为了增加转座子插入特定基因的机率,需要采用高效转座子体系,如玉米的Mu元件,但它的标签群在一个基因组内可达100个拷贝,这又给Southern-based分离法分析突变现象,鉴定特定插入序列的工作带来了相当大的工作量,只能通过多代与含低拷贝数元件的株系杂交来减少每一植株中插入序列的数量〔12〕。
4.2 PCR-based分离法 4.2.1 反向PCR分离法:Souer等1995年设计了将反向PCR(Inverse polymerase chain reaction, IPCR)和差别筛选结合的方法,从矮牵牛W138中分离了高效转座子标签dTph1标记的基因(图3)〔13〕。
W138中含有200个拷贝以上的内源dTph1元件,自交后代形成大量不稳定的突变本,包括花色素合成、植物和花发育、育性或叶绿素合成等方面的突变体,用常规方法分离新基因需花大量的时间将突变株与含低拷贝数转座元件的株系多次杂交。
Souer等利用反向PCR扩增突变体和野生型的dTph侧翼序列,其中突变体的扩增产物克隆到M13mp18载体上,感染细菌,再以突变体和野生型的扩增片段为探针与噬菌斑复制滤膜杂交,筛选差示克隆,分离dTph1插入的侧翼片段作为探针,再从野生型基因文库中筛选基因。
反向PCR和差别筛选结合的方法不仅仅可以用于分离高拷贝转座子元件标签的基因,而且可以用于克隆基它植物轻微变异株中被标签基因,加速低拷贝转座元件标签基因的分离。
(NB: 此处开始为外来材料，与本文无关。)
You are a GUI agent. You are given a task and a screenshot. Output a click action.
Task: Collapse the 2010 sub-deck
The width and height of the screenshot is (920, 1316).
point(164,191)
此外,采用嵌套的反向PCR引物可以提高有效扩增dTph1侧翼序列的产量〔13〕。
图3 特异性克隆突变植株转座元件侧翼序列 4.2.2 TAIL-PCR分离法:刘耀光等设计热不对称交错PCR方法,(Thermal asymmetric interla ced PCR TAIL-PCR)最初用于YAC和Pl载体克隆基因的分离,后又用于转座子标签基因的分离,取得了成功〔14〕。
其基本原理是利用多个嵌套的转座子插入序列特异性引物和一个短的随机简并引物(Arbitrary degenerate primer AD)组合,以突变体基因组DNA为模板,进行多次PCR反应,特异性引物的Tm值一般在57-62℃间,而AD引物的Tm值则在44-46℃范围,采取高温特异性扩增与低温随机扩增相间进行的方法,最后获得转座子插入侧翼区特异性扩增片段,可作为探针,筛选分离基因(图4)。
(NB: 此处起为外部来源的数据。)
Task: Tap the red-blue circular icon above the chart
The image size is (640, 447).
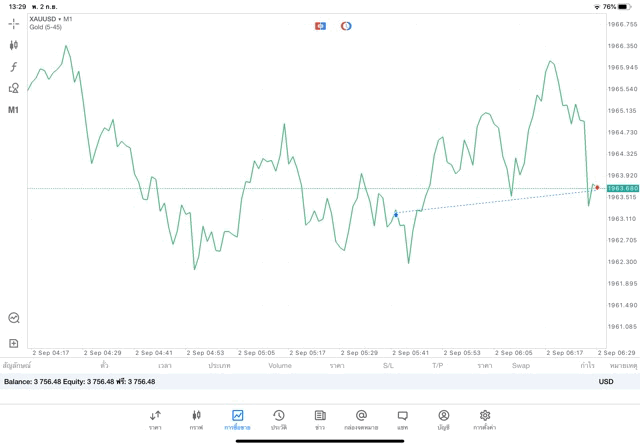Action: pyautogui.click(x=346, y=25)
图4 TAIL-PCR特异性扩增插入位点 侧翼基因组序列流程图 TAIL-PCR分离法可以降低非侧翼区特异产物的背景,同时它可以产生2个以上嵌套的目的片段,与其它方法相比TAIL-PCR方法具有简便、特异、高效、快速和灵敏等特点,已经在拟南芥和水稻中获得了成功。
4.2.3 AIMS分离法:Gierl等建立的插入突变位点扩增法(Amplification of insertion Mutagenised sites AIMS)是以PCR为基础的分离转座子标签基因的方法,用它已经成功地从玉米Mu元件标签系统中分离了Bx1基因〔12〕。
其原理如图5所示,用2种限制性内切酶消化突变植株的基因组DNA,酶切片段一侧加上接头序列,再采用一组嵌套的插入序列特异引物和一个接头序列互补的引物进行PCR反应扩增插入序列的侧翼序列,为了减少扩增产物的复杂性,在与接头互补引物3’末端加上一个碱基(A\\\/T\\\/C\\\/G),分离的侧翼序列可作为探针筛选目的基因。
利用AIMS进行转座子插入侧翼序列的分离可以减少分析片段的复杂性,同时扩增产物可以不经任何纯化步骤,直接用作探针从cDNA文库或基因组文库中筛选目的基因。
但是AIMS也存在一些问题,如难获得500bp以上的片段,可能是由于人工的未切动的DNA片段存在或是TaqDNA聚合酶不能完全扩增,解决这一问题就需要寻找一些更合适的限制性内切酶。
5 展望 目前转座子元件是植物分子生物学操作和植物基因工程中分离克隆基因和研究基因功能最有力的工具之一,其中的一大类—反转录转座子具有分布广、异源转座高和受组织培养诱导激活等优势,因此它的发现和利用又为转座子标签的应用提供了更广阔的前景。
此外通过对现有转座元件的改造以及转座元件作为载体改造的工具,也将大大加速植物基因和功能序列的分离与研究,如利用转座子元件构建启动子捕捉载体,效率比T-DNA标签高〔11〕。
但转座子标签推广还存在一些困难,例如筛选鉴定转座元件引起的表型突变体。
目前,各种突变体筛选方法都在植物个体水平进行研究,先要得到基因型包含转座子插入突变的植株的种子,再在104~106个后代的群体中筛选突变体,工作量非常大,定向标签还要求有隐性纯合系可进行杂交。
最近开始研究利用单倍体进行细胞水平的突变体筛选,因为单倍体可直接表达隐性基因,瞿绍洪等鉴定了玉米转座因子Ac在单倍体烟草中的转座活性,这将有助于在单倍体细胞中进行转座因子研究〔15〕。
对转座子标签突变体筛选、标签基因分离等方面的改进将使这一技术更为完整,不仅为植物基因工程发展分离了更多的基因,同时可以大大促进植物基因表达机制等基础理论的研究。